Rewrite the lines below, putting "Edit Layout" wherever "Edit Model" appears and changing nothing else.

━━ DATA TO PROCESS

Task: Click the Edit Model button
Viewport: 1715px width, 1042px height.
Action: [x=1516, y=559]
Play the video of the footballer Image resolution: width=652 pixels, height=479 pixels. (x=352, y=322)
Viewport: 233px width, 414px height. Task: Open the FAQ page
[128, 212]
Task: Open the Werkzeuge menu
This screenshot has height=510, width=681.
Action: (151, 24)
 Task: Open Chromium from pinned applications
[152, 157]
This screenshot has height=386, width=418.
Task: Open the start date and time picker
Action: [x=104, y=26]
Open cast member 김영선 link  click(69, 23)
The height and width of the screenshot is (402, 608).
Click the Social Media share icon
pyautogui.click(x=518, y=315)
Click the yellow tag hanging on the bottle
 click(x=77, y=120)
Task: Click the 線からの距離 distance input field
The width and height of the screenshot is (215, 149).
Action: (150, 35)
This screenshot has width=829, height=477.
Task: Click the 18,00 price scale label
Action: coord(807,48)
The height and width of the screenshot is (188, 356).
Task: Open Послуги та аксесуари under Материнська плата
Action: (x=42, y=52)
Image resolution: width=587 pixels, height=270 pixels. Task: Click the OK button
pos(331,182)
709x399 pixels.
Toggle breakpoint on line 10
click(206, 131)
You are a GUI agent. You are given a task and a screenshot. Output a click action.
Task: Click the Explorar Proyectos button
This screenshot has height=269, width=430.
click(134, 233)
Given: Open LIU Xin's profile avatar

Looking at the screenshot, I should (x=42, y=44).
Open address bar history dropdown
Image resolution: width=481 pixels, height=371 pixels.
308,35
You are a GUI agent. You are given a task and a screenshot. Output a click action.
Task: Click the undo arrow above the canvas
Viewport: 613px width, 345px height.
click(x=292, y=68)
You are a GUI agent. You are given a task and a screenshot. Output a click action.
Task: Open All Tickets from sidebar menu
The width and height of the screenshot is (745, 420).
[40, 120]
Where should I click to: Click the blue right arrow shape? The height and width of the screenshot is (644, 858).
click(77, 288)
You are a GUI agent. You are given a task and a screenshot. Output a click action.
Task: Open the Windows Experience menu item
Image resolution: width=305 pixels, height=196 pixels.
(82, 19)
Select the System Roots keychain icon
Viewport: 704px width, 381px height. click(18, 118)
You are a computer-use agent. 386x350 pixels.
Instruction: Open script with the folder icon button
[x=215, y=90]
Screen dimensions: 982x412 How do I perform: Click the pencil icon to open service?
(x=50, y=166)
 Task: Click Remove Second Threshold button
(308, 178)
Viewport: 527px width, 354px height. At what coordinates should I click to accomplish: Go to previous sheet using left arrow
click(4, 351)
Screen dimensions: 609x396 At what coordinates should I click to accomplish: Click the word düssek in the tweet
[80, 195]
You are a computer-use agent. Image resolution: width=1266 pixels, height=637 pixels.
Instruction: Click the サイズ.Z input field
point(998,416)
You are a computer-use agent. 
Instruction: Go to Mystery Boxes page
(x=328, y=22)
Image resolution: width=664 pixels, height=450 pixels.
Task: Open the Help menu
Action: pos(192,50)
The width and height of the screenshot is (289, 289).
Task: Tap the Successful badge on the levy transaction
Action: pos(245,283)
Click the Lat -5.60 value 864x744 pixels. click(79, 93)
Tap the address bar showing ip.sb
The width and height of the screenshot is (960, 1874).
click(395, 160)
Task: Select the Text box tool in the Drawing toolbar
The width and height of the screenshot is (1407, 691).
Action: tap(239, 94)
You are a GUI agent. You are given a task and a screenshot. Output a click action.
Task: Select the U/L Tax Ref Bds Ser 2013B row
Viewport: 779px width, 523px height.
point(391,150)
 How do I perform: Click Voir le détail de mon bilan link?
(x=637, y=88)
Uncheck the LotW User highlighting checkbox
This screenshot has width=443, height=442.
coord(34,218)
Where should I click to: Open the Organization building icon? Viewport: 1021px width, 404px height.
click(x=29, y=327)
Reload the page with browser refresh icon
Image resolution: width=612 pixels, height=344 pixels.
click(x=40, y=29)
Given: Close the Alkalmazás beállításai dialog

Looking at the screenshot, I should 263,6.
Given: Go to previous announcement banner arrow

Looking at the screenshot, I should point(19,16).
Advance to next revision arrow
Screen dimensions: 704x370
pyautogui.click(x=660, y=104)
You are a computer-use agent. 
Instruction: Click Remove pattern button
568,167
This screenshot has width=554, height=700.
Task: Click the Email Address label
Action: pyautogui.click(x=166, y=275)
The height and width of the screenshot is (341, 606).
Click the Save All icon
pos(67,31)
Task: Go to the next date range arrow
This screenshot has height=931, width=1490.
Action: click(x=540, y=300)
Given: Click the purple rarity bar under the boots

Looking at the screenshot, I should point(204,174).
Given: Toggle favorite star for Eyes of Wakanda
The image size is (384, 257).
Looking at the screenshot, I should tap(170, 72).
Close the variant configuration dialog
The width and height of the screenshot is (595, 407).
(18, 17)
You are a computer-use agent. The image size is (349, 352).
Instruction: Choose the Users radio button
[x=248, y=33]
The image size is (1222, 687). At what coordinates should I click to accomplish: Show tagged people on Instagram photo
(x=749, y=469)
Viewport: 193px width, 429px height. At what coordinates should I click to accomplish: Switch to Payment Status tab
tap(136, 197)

━━━━

SOLUTION TO THIS EXERCISE:
Task: Click the Edit Layout button
Viewport: 1715px width, 1042px height.
Action: [x=1516, y=559]
Play the video of the footballer Image resolution: width=652 pixels, height=479 pixels. (x=352, y=322)
Viewport: 233px width, 414px height. Task: Open the FAQ page
[128, 212]
Task: Open the Werkzeuge menu
This screenshot has height=510, width=681.
Action: (151, 24)
 Task: Open Chromium from pinned applications
[152, 157]
This screenshot has height=386, width=418.
Task: Open the start date and time picker
Action: [x=104, y=26]
Open cast member 김영선 link  click(69, 23)
The height and width of the screenshot is (402, 608).
Click the Social Media share icon
pyautogui.click(x=518, y=315)
Click the yellow tag hanging on the bottle
 click(x=77, y=120)
Task: Click the 線からの距離 distance input field
The width and height of the screenshot is (215, 149).
Action: (150, 35)
This screenshot has width=829, height=477.
Task: Click the 18,00 price scale label
Action: coord(807,48)
The height and width of the screenshot is (188, 356).
Task: Open Послуги та аксесуари under Материнська плата
Action: (x=42, y=52)
Image resolution: width=587 pixels, height=270 pixels. Task: Click the OK button
pos(331,182)
709x399 pixels.
Toggle breakpoint on line 10
click(206, 131)
You are a GUI agent. You are given a task and a screenshot. Output a click action.
Task: Click the Explorar Proyectos button
This screenshot has height=269, width=430.
click(134, 233)
Given: Open LIU Xin's profile avatar

Looking at the screenshot, I should (x=42, y=44).
Open address bar history dropdown
Image resolution: width=481 pixels, height=371 pixels.
308,35
You are a GUI agent. You are given a task and a screenshot. Output a click action.
Task: Click the undo arrow above the canvas
Viewport: 613px width, 345px height.
click(x=292, y=68)
You are a GUI agent. You are given a task and a screenshot. Output a click action.
Task: Open All Tickets from sidebar menu
The width and height of the screenshot is (745, 420).
[40, 120]
Where should I click to: Click the blue right arrow shape? The height and width of the screenshot is (644, 858).
click(77, 288)
You are a GUI agent. You are given a task and a screenshot. Output a click action.
Task: Open the Windows Experience menu item
Image resolution: width=305 pixels, height=196 pixels.
(82, 19)
Select the System Roots keychain icon
Viewport: 704px width, 381px height. click(18, 118)
You are a computer-use agent. 386x350 pixels.
Instruction: Open script with the folder icon button
[x=215, y=90]
Screen dimensions: 982x412 How do I perform: Click the pencil icon to open service?
(x=50, y=166)
 Task: Click Remove Second Threshold button
(308, 178)
Viewport: 527px width, 354px height. At what coordinates should I click to accomplish: Go to previous sheet using left arrow
click(4, 351)
Screen dimensions: 609x396 At what coordinates should I click to accomplish: Click the word düssek in the tweet
[80, 195]
You are a computer-use agent. Image resolution: width=1266 pixels, height=637 pixels.
Instruction: Click the サイズ.Z input field
point(998,416)
You are a computer-use agent. 
Instruction: Go to Mystery Boxes page
(x=328, y=22)
Image resolution: width=664 pixels, height=450 pixels.
Task: Open the Help menu
Action: pos(192,50)
The width and height of the screenshot is (289, 289).
Task: Tap the Successful badge on the levy transaction
Action: pos(245,283)
Click the Lat -5.60 value 864x744 pixels. click(79, 93)
Tap the address bar showing ip.sb
The width and height of the screenshot is (960, 1874).
click(395, 160)
Task: Select the Text box tool in the Drawing toolbar
The width and height of the screenshot is (1407, 691).
Action: tap(239, 94)
You are a GUI agent. You are given a task and a screenshot. Output a click action.
Task: Select the U/L Tax Ref Bds Ser 2013B row
Viewport: 779px width, 523px height.
point(391,150)
 How do I perform: Click Voir le détail de mon bilan link?
(x=637, y=88)
Uncheck the LotW User highlighting checkbox
This screenshot has width=443, height=442.
coord(34,218)
Where should I click to: Open the Organization building icon? Viewport: 1021px width, 404px height.
click(x=29, y=327)
Reload the page with browser refresh icon
Image resolution: width=612 pixels, height=344 pixels.
click(x=40, y=29)
Given: Close the Alkalmazás beállításai dialog

Looking at the screenshot, I should 263,6.
Given: Go to previous announcement banner arrow

Looking at the screenshot, I should point(19,16).
Advance to next revision arrow
Screen dimensions: 704x370
pyautogui.click(x=660, y=104)
You are a computer-use agent. 
Instruction: Click Remove pattern button
568,167
This screenshot has width=554, height=700.
Task: Click the Email Address label
Action: pyautogui.click(x=166, y=275)
The height and width of the screenshot is (341, 606).
Click the Save All icon
pos(67,31)
Task: Go to the next date range arrow
This screenshot has height=931, width=1490.
Action: click(x=540, y=300)
Given: Click the purple rarity bar under the boots

Looking at the screenshot, I should point(204,174).
Given: Toggle favorite star for Eyes of Wakanda
The image size is (384, 257).
Looking at the screenshot, I should tap(170, 72).
Close the variant configuration dialog
The width and height of the screenshot is (595, 407).
(18, 17)
You are a computer-use agent. The image size is (349, 352).
Instruction: Choose the Users radio button
[x=248, y=33]
The image size is (1222, 687). At what coordinates should I click to accomplish: Show tagged people on Instagram photo
(x=749, y=469)
Viewport: 193px width, 429px height. At what coordinates should I click to accomplish: Switch to Payment Status tab
tap(136, 197)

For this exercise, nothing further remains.